== MATERIAL SUPPLIED ==
# # # # # # #

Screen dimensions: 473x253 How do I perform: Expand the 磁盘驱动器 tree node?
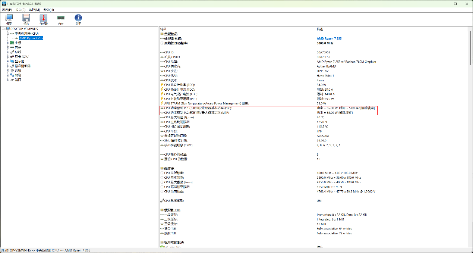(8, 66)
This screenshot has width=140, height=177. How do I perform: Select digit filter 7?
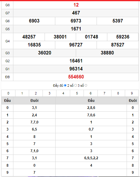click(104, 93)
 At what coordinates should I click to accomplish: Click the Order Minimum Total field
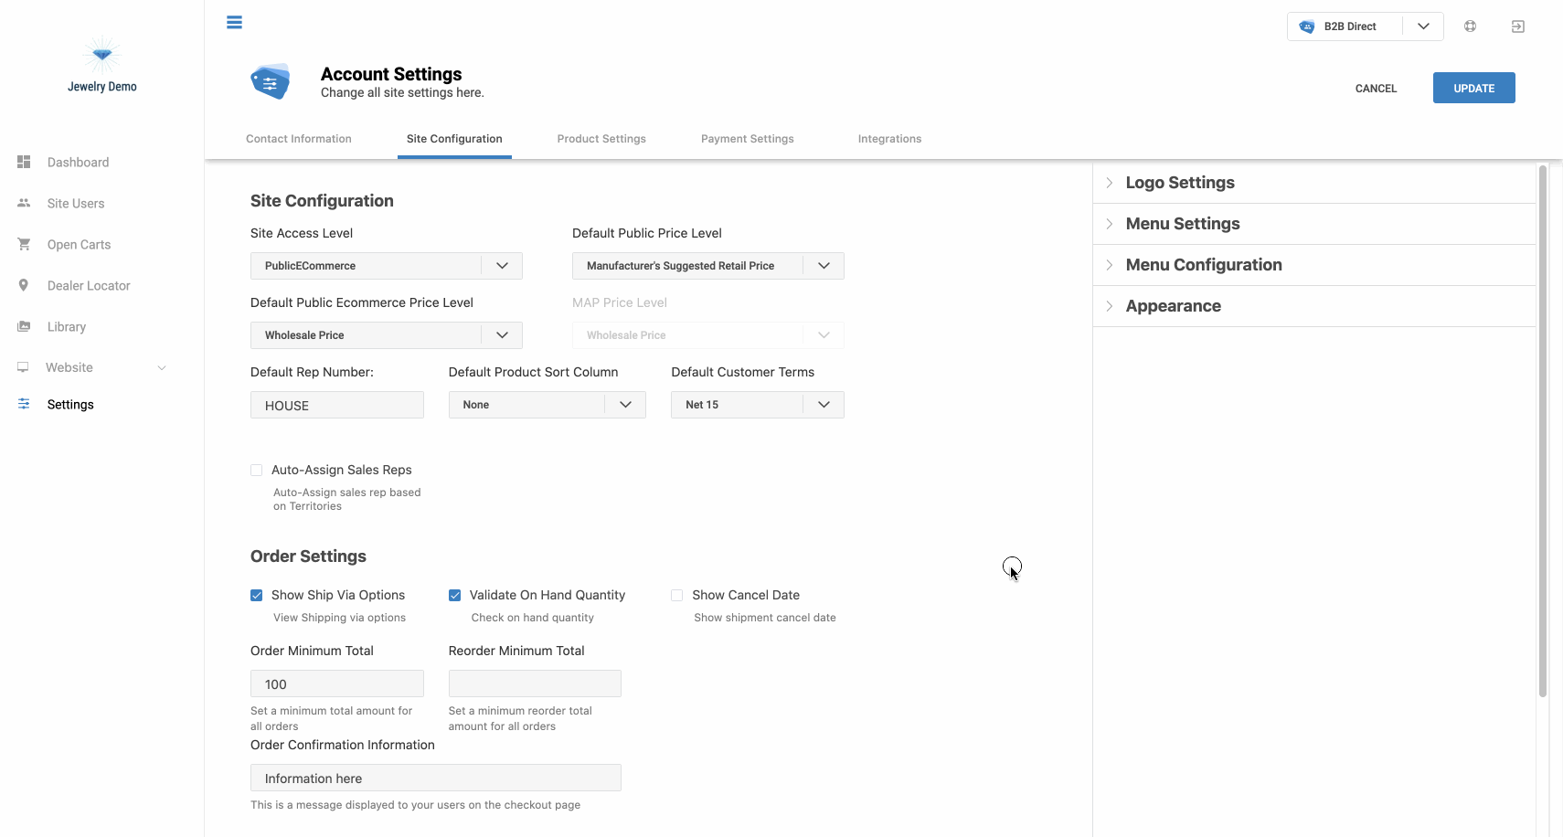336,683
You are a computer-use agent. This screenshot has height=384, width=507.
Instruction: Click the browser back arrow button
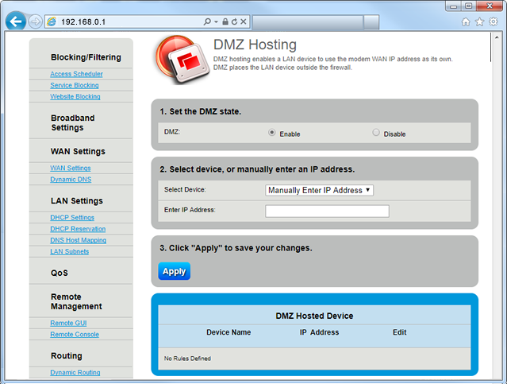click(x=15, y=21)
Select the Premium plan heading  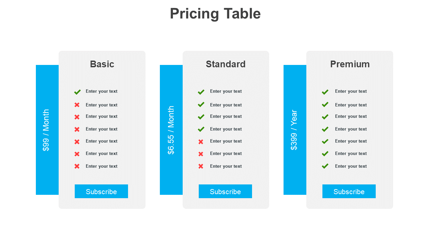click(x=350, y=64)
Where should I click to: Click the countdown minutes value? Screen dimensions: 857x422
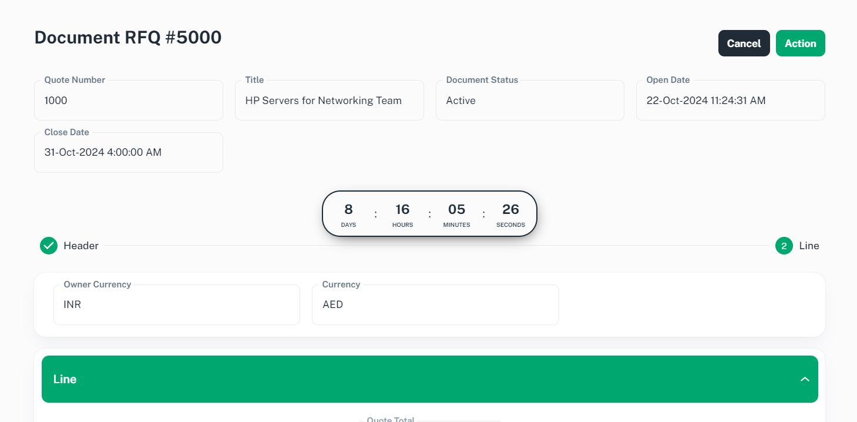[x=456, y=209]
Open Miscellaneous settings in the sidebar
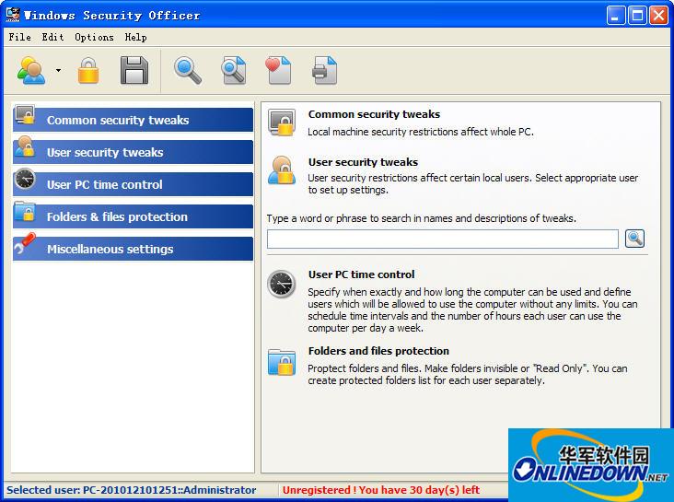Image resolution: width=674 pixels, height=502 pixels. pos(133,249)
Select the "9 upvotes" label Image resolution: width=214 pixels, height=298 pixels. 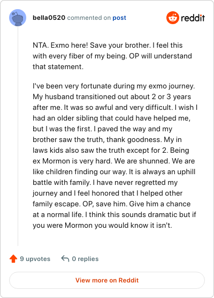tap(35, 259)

# # # # # # #

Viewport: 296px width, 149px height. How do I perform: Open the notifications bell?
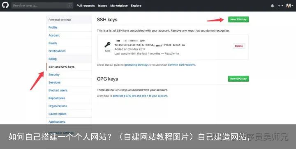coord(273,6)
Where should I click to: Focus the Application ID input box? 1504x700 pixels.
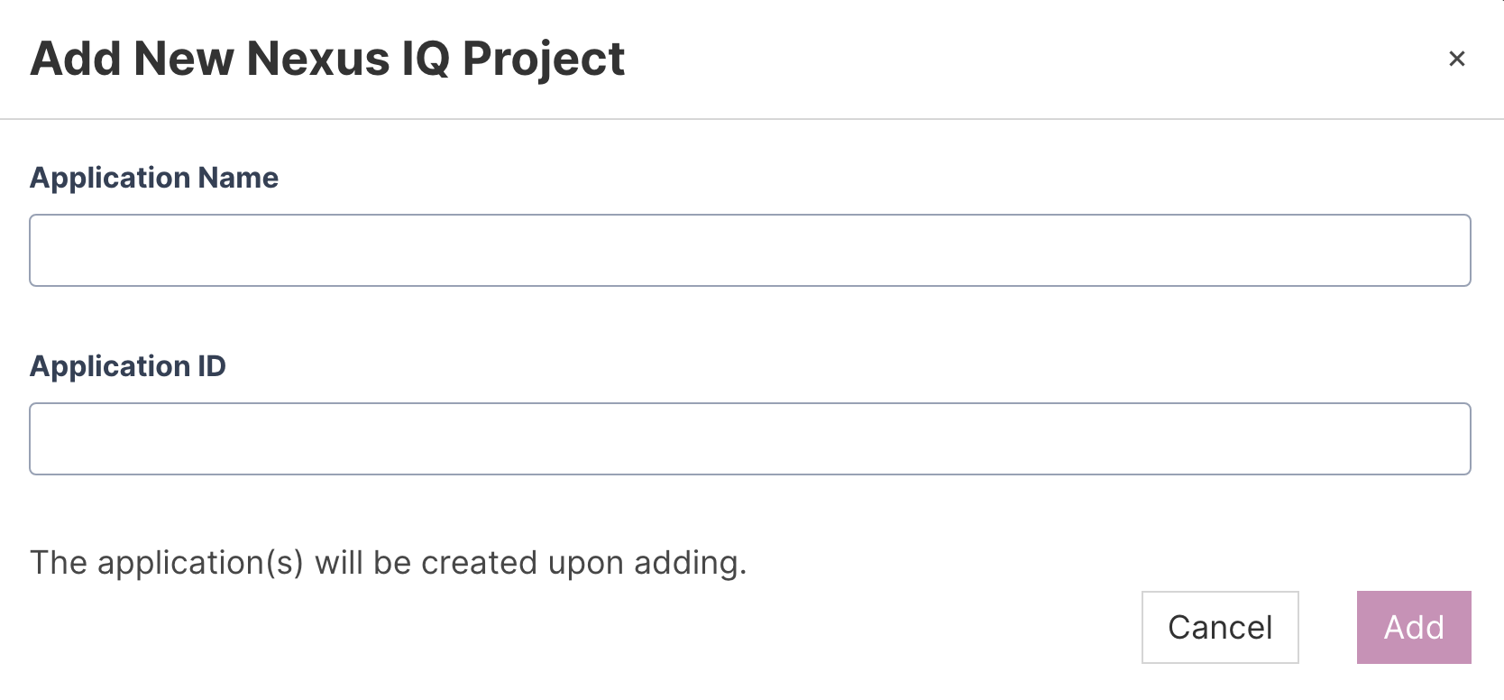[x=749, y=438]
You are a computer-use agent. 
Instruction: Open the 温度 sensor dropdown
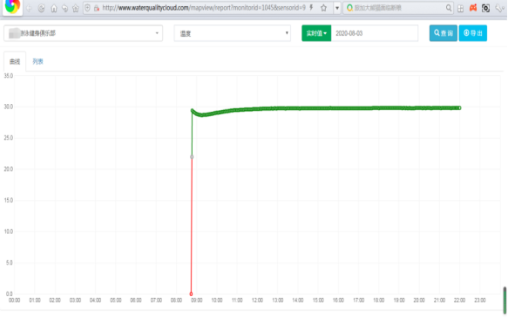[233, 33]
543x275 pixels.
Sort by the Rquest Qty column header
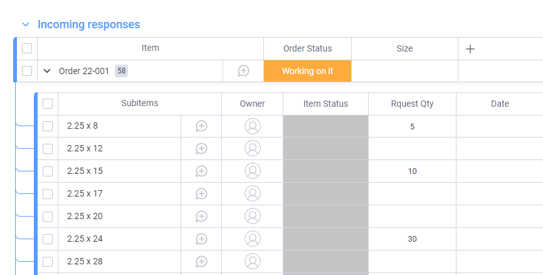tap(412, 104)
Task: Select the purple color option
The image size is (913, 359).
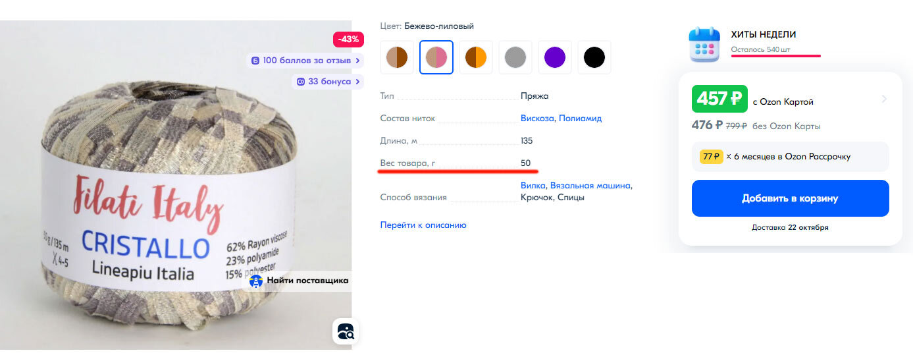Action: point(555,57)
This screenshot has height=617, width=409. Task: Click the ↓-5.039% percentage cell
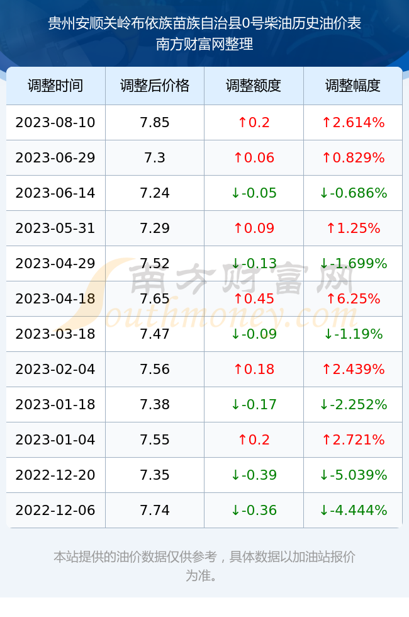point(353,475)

# # # # # # #

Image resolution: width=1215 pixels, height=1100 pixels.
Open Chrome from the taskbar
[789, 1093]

# # # # # # #

Within the records above, determine the number of lines that hold the word "computer" and return only that value.

2